Solved – How to do multiple regression with limited experience and (hopefully) excel

excelgeneralized linear modellogisticmultiple regressionmultivariate analysis

I am doing a study of how legal need relates to a number of predictors.

Outcome Variable: Legal Need (Yes or No)
Possible Predictors: Age, Gender, Race, Ethnicity, Language, Clinic, Insurance Status.
Predictors based on bivariate analysis: Age, Language, Clinic, Insurance Status. All ORs were around 1.6 and were significant, typical 95CI between 1.2-2.0.
Number of subjects: 8803

I suspect that the one variable that is going to fall out of a multiple regression analysis would be Clinic, as the Asthma Clinic (vs the well-visit clinic) has in general, older children who don't speak English and are more on Medicaid (the other predictors from bivariate analysis).

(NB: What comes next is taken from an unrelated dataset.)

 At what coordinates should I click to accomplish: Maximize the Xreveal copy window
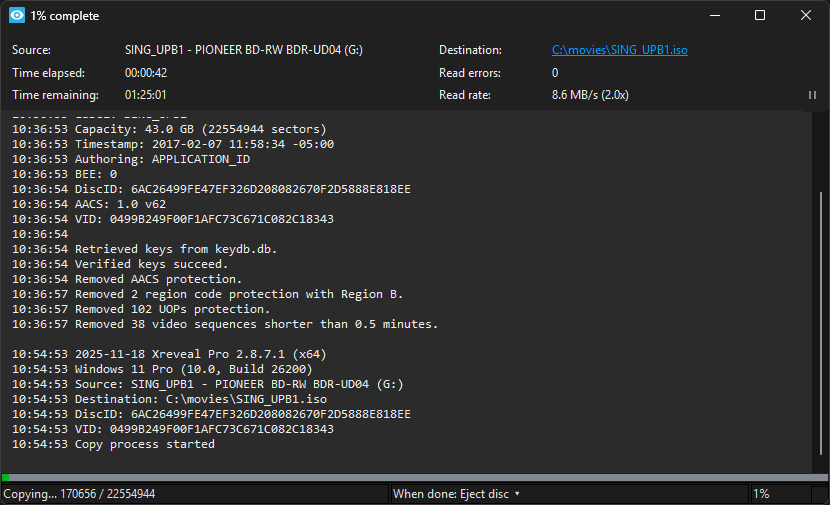pyautogui.click(x=760, y=16)
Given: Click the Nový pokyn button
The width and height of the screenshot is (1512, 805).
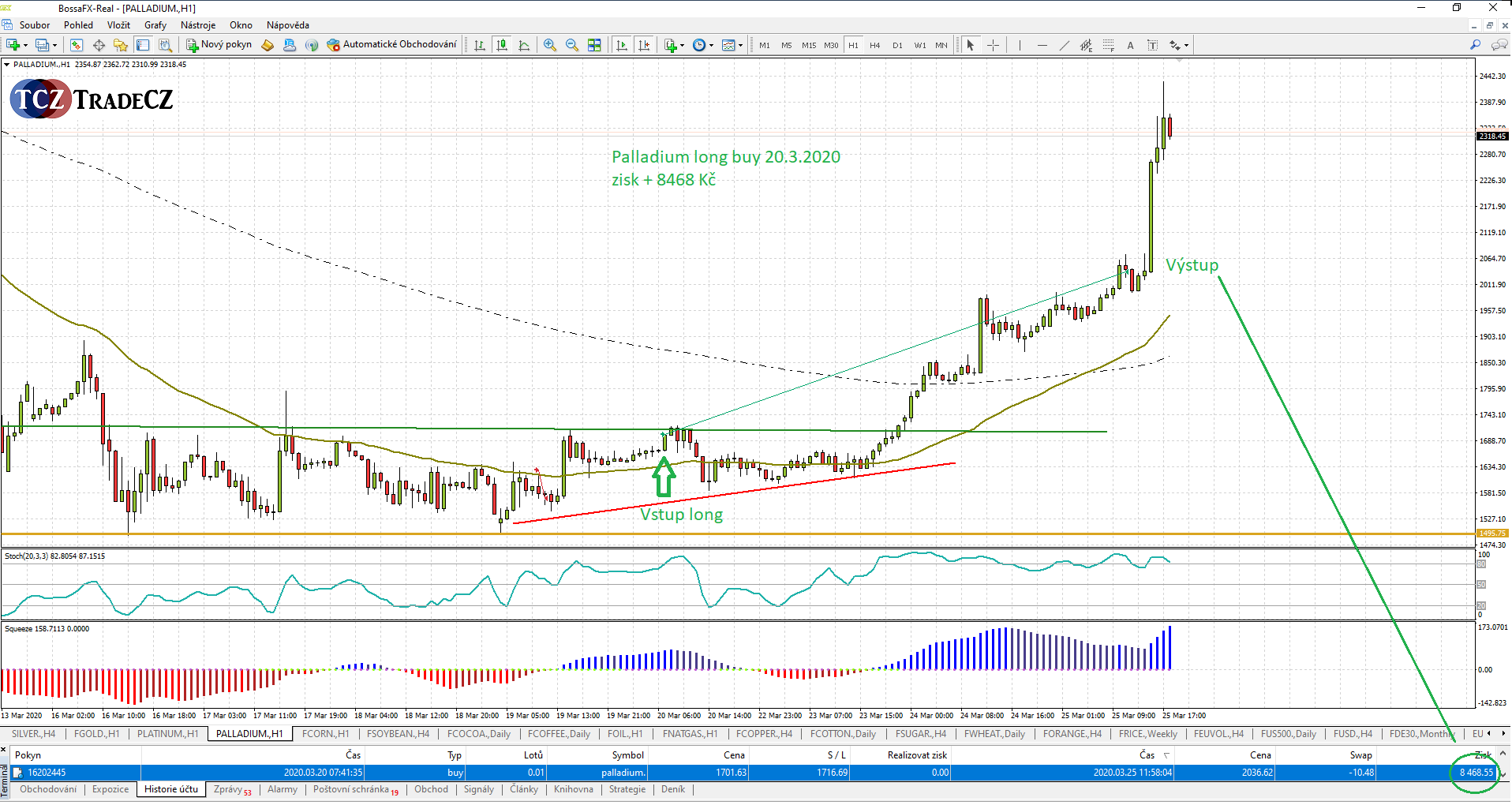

Knowing all of this, I still can't figure out how to run a multiple regression in Excel.

I keep getting Pearson's coefficients like 0.06, which it then says is significant.

Either way I think I need to go beyond this, maybe a stepwise forward or backward analysis?

It's difficult for me to grasp when the outcome is a 0 (no) or 1 (yes), this doesn't really result in anything linear when the percent "yes's" are typically in the 15-30% range.

Am I missing something? Besides years of stats training?

Best Answer

Number of subjects: 8803 Outcome Variable: Legal Need (Yes or No)

See the end, but I will deal with side issues first.

How to do multiple regression with ... excel?

The easiest way to do multiple regression in Excel is to install the Data Analysis Toolpack, which should have come with Excel but by default isn't installed.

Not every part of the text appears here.